Gradient descent

The GD struct implements basic gradient descent with a fixed step size:

#![allow(unused)]
fn main() {
pub struct GD {
    step_size: f64,
}
}

It has a constructor:

#![allow(unused)]
fn main() {
impl GD {
    pub fn new(step_size: f64) -> Self {
        Self { step_size }
    }
}
}

And implements Optimizer by subtracting the gradient scaled by the step size from the weights at each iteration.

#![allow(unused)]
fn main() {
impl Optimizer for GD {
    fn run(
        &self,
        weights: &mut Array1<f64>,
        grad_fn: impl Fn(&Array1<f64>) -> Array1<f64>,
        n_steps: usize,
    ) {
        for _ in 0..n_steps {
            let grads = grad_fn(weights);
            weights.zip_mut_with(&grads, |w, &g| {
                *w -= self.step_size * g;
            });
        }
    }
}
}

Some notes:

• At each iteration, we compute the gradient with let grads = grad_fn(weights), which is fine but it reallocates a new vector at each call. If we wanted to optimize the gradient computation, we could pre-allocate a buffer outside the loop and pass a mutable reference into the gradient function to avoid repeated allocations. This would require to change the signature of the grad_fn.
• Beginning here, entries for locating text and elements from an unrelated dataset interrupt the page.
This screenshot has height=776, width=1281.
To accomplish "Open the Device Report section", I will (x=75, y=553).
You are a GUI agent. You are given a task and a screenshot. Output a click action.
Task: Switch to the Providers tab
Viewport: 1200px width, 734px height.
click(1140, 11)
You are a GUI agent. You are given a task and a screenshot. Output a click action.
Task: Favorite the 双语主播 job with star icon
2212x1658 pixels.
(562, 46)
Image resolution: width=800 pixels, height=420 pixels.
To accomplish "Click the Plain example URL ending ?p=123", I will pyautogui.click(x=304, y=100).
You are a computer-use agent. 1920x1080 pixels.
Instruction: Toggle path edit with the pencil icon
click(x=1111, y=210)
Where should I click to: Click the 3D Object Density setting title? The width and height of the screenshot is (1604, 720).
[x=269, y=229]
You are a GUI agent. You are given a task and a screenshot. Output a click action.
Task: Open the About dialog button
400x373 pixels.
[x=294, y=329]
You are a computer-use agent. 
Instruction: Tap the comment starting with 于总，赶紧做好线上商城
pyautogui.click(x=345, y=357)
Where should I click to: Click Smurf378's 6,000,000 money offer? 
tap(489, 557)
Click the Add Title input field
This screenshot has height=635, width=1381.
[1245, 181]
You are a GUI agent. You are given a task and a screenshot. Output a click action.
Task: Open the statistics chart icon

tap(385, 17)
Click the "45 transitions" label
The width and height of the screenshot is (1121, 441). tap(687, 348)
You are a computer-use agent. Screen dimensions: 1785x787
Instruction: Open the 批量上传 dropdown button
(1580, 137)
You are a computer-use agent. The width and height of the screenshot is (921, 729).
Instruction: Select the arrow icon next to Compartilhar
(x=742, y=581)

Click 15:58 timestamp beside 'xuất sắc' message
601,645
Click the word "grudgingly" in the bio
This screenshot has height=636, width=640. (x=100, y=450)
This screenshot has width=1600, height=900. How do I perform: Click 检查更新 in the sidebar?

• weights.zip_mut_with(&grads, |w, &g| {{ ... }}): This is a mutable zip operation from the ndarray crate. It walks over weights and grads, applying the closure to each pair.

• zip_mut_with is a method defined by the Zip trait, which is implemented for ArrayBase, and in particular for Array1. That’s why we can call it directly on weights.

• In the closure statement we wrote: |w, &g| *w -= self.step_size * g;. Here, w is a mutable reference to each weight element, so we dereference it using *w to update its value. The &g in the closure means we’re pattern-matching by reference to avoid cloning or copying each f64.